— EXTRACT PROVIDED —

Engineer Note #5: Clojure’s Concurrency and Parallelism

Blocking, Thread, Reference Cell, Mutual Exclusion, Deadlock, Futures, Delays, and Promises

12 min readSep 5, 2020

Concurrency vs Parallelism

Concurrency refers to managing more than one task at the same time. Task just means “something that needs to get done,” and it doesn’t imply anything regarding implementation in your hardware or software. Let’s illustrate concurrency with Bob. Bob says,

I cannot sing while I dance

Bob explain that he can only manage one task (dancing). He won’t be able to sing (another task). However, if he decided to process tasks concurrently, he can,

I can stop dancing, sing a song, then continue dancing

Here, Bob is managing two tasks: dancing and singing. However, he is not executing both tasks at the same time. Instead, he is switching between the two, or interleaving. Note that, while interleaving, you don’t have to fully complete a task before switching: Bob could dance a bit, sing a verse, continue the dance, and then switch back to the next verse of the song.

Parallelism refers to executing more than one task at the same time. If Bob were to execute his two tasks in parallel, he will says,

I can sing while I dance

Parallelism is a subclass of concurrency: before you execute multiple tasks simultaneously, you first have to manage multiple tasks.

Clojure has many features that allow you to achieve parallelism easily. Computer systems generally achieve parallelism by simultaneously executing tasks on multiple processors.

It’s important to distinguish parallelism from distribution. Distributed computing is a special version of parallel computing where the processors are in different computers and tasks are distributed to computers over a network. It’d be like Bob asking Charlie,

Charlie can sing while I dance

Blocking

One of the major use cases for concurrent programming is for blocking operations. Blocking really just means waiting for an operation to finish. You’ll most often hear it used in relation to I/O operations, like reading a file or waiting for an HTTP request to finish. Let’s examine this using the concurrent Bob example.

If Bob watch a video on how to do dance whip nae nae and not dancing nor singing, then you would say that the watching a video operation is blocking and that these tasks are executing synchronously.

Thread

Thread is a subprogram. A program can have many threads, and each thread executes its own set of instructions while enjoying shared access to the program’s state.

— REQUEST A —
Decide whether each statement below agrees with the Clojure concurrency note. Answer yes or no, and quote the words of the note that decide it.
(i) Parallelism is a subclass of concurrency.
(ii) While interleaving, a task has to be fully completed before switching to another.
(iii) In distributed computing, the processors are all in the same computer.
— REQUEST B —
Write out the stretch of the Clojure concurrency note from "One of the major" through "are executing synchronously.", swapping "HTTP request" for "network request".

— RECORD LIST —
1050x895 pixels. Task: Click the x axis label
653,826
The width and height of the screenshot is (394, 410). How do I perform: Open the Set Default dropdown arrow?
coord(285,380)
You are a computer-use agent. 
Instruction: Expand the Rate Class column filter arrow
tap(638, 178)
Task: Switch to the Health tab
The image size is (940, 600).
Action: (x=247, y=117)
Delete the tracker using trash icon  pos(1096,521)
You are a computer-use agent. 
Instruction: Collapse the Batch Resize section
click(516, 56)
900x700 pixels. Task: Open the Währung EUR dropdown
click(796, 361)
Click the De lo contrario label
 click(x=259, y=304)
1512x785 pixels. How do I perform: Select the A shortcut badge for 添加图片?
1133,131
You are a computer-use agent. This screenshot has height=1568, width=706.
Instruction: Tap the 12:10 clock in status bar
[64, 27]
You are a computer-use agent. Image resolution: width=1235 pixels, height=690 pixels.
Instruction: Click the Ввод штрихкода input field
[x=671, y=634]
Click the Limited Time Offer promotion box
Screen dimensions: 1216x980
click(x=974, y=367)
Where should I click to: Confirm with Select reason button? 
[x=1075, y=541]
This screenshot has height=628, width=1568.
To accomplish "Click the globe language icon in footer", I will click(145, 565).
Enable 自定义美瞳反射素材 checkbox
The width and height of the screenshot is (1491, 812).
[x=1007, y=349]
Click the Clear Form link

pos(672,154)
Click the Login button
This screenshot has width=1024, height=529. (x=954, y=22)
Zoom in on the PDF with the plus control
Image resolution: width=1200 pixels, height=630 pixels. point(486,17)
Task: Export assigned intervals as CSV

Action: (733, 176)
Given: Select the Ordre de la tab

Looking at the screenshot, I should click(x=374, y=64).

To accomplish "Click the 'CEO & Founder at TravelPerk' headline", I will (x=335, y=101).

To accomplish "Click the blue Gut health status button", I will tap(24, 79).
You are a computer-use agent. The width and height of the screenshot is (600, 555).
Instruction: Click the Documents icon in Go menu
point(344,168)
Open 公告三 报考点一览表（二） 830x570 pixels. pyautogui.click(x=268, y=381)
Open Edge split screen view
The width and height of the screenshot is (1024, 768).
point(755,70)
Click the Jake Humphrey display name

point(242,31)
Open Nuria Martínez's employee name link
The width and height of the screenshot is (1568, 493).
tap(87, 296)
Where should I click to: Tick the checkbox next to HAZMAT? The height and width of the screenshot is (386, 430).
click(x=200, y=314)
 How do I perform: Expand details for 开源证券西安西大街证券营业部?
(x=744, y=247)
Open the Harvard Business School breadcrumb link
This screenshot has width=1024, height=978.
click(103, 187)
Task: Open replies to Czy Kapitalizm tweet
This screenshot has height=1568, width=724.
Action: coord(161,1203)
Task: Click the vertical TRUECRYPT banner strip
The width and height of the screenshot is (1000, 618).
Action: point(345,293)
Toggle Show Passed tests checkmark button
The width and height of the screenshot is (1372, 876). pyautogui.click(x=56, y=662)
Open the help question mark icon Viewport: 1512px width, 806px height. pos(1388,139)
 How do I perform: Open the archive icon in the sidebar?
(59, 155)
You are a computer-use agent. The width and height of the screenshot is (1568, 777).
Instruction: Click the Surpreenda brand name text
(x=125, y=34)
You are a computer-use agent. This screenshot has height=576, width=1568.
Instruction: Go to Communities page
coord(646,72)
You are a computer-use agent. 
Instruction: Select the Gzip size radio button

— TASK RESULT A —
(i) Yes: "Parallelism is a subclass of concurrency"
(ii) No: "you don’t have to fully complete a task before switching"
(iii) No: "where the processors are in different computers"

— TASK RESULT B —
One of the major use cases for concurrent programming is for blocking operations. Blocking really just means waiting for an operation to finish. You’ll most often hear it used in relation to I/O operations, like reading a file or waiting for an network request to finish. Let’s examine this using the concurrent Bob example.

If Bob watch a video on how to do dance whip nae nae and not dancing nor singing, then you would say that the watching a video operation is blocking and that these tasks are executing synchronously.